GayandRight

My name is Fred and I am a gay conservative living in Ottawa. This blog supports limited government, the right of the State of Israel to live in peace and security, and tries to expose the threat to us all from cultural relativism, post-modernism, and radical Islam. I am also the founder of the Free Thinking Film Society in Ottawa (www.freethinkingfilms.com)

Tuesday, August 03, 2010

Why can't Venezuela feed its people????

Chavez is a disaster...
Hugo Chavez announced last week on a national broadcast (aired, by presidential decree, on every television channel and radio station simultaneously) that Venezuelan troops are amassing on the western border with Colombia and that this was being done "in secret" so as to not alarm the population of Venezuela. Stung by the mountain of evidence of his support for the FARC terrorist group, Chavez is using a potential conflict with Colombia to whip up nationalistic fervor. The truth is that Chavez's Bolivarian Revolution continues to crumble with no end in sight -- his celebrated war against hunger defeated by seven years of a reckless food policy that causes shortages, involves price controls, central planning and currency manipulation and rewards corruption. Food policy, not his shenanigans with the FARC, are of much greater importance to the Venezuelan population in advance of legislative elections in September. The past few months reveal a government in chaos and crisis mode.

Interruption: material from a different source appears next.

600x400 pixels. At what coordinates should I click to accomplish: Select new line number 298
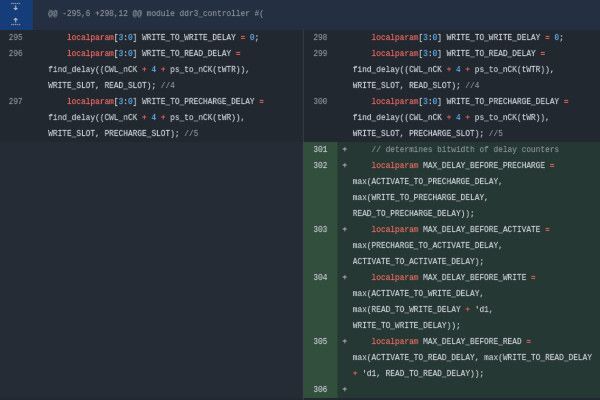click(319, 38)
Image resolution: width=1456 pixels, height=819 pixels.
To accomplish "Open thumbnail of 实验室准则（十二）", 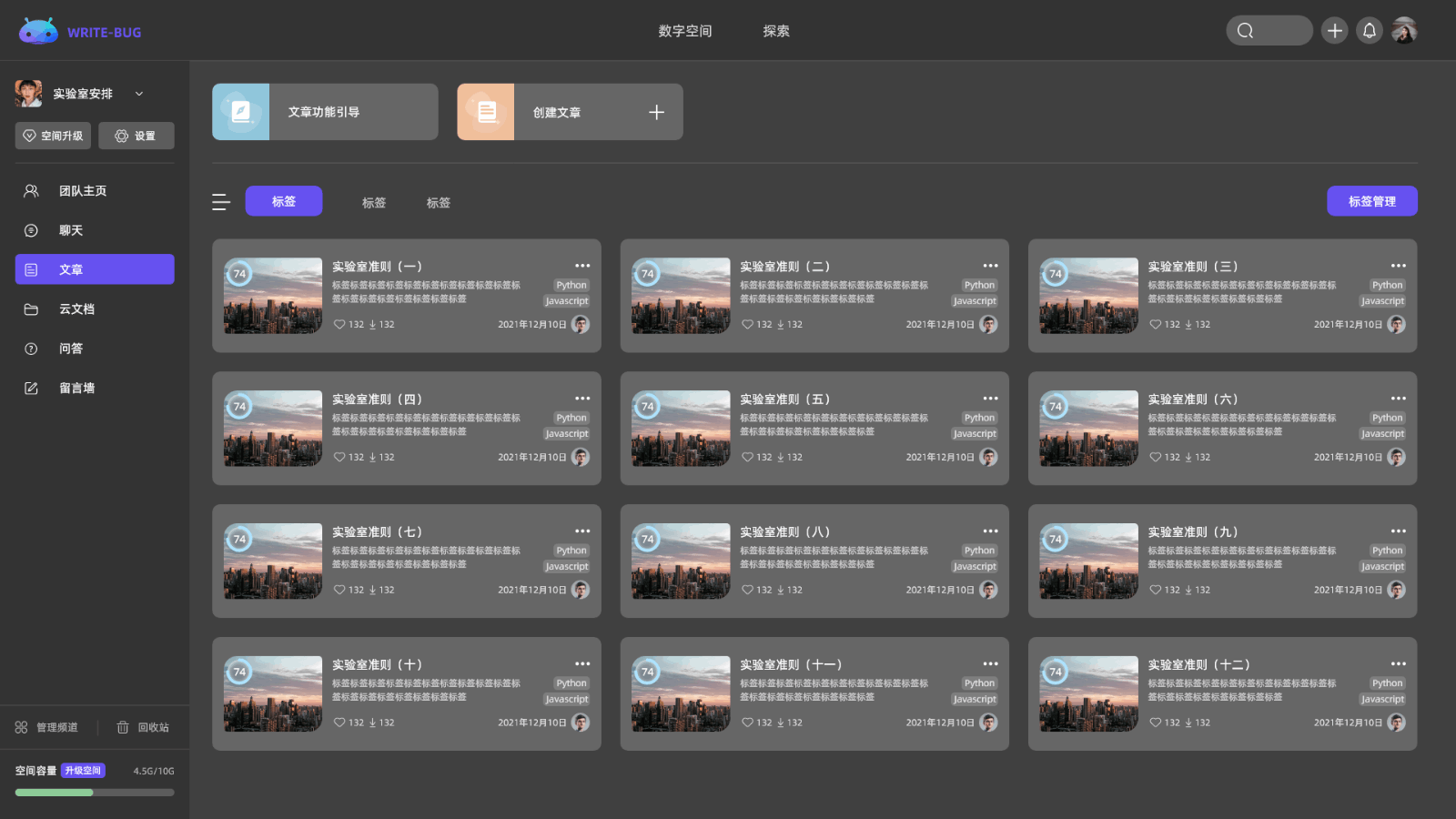I will coord(1088,694).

From Venezuela's presidential palace, Minister for Food Supply Felix Osorio denounces "the oligarchy's media campaign" for a single report aired on Globovision -- the last opposition television station remaining in Venezuela. The TV segment said that 23,000 lbs of rotting chicken were found in a rural waste dump in Eastern Venezuela. The packaging, they said, indicated the chickens came from the government food program. The Minister rejected this as false and called it a part of the "imperialistic onslaught" against Hugo Chavez's Bolivarian Revolution.

The minister was silent about a different food scandal (ten-thousand times larger) that has made headlines across the world: 2,340 shipping containers with more than 120,000 tons of rotting food (estimated to feed 17 million people for one month) laying idle at Puerto Cabello. The port where the debacle took place recently became nationalized. The new incompetent management, combined with electricity rationing, led to the food putrefying as it sat in refrigerated containers. Such bungling shows that the national food supply network PDVAL, despite its status as a flagship revolutionary program and the logistical support of Venezuela's state oil company and military, is a disgraceful failure that lays bare the results of the disastrous government food policy.

Perhaps it is no surprise then that Venezuela's agricultural policy is modeled on that of another country with chronic food shortages -- communist Cuba. Agricultural advisors have joined the ranks of Cuban teachers, military advisors and doctors in providing expertise to the Venezuelan government. In rhetoric that harkens back to the days of Soviet communism, Venezuelan policymakers speak of land reform, not to create small farms, but to expropriate large working farms and turn them into "cooperatives" with no private property.

Venezuela has imposed price controls on basic goods like chicken, sugar, milk and other food stuffs. As supplies have dwindled, hoarding has become a growing problem, despite government efforts to criminalize stockpiling.

With erratic policy, Venezuelan authorities have on occasion allowed sudden liberalization of food prices. Rather than equilibrate the market overnight, such confused policy leads to double digit increases in price as supply meets demand. Price controls are then invariably re-imposed.

Seventy percent of Venezuela's food is now imported, up from forty percent ten years ago.

1 Comments:

Anonymous Anonymous said...

One of the main drivers of the sudden rotten food scandal is the more stringent currency control measures established by a desperate government with significant reduction in revenue. These new measures allow currency exchange at preferential rates for food and medicine imports. Corrupt PDVAL officials have taken advantage of these lower rates to import food close to or past their expiration date at discounted prices, yet providing invoices for the full price to the Venezuelan government for reimbursement. The variance between the invoiced price and the actual discounted price materializes into ill-conceived profit for those playing the game, and into tons of rotten food that starving Venezuelans have to watch with frustration and impotence.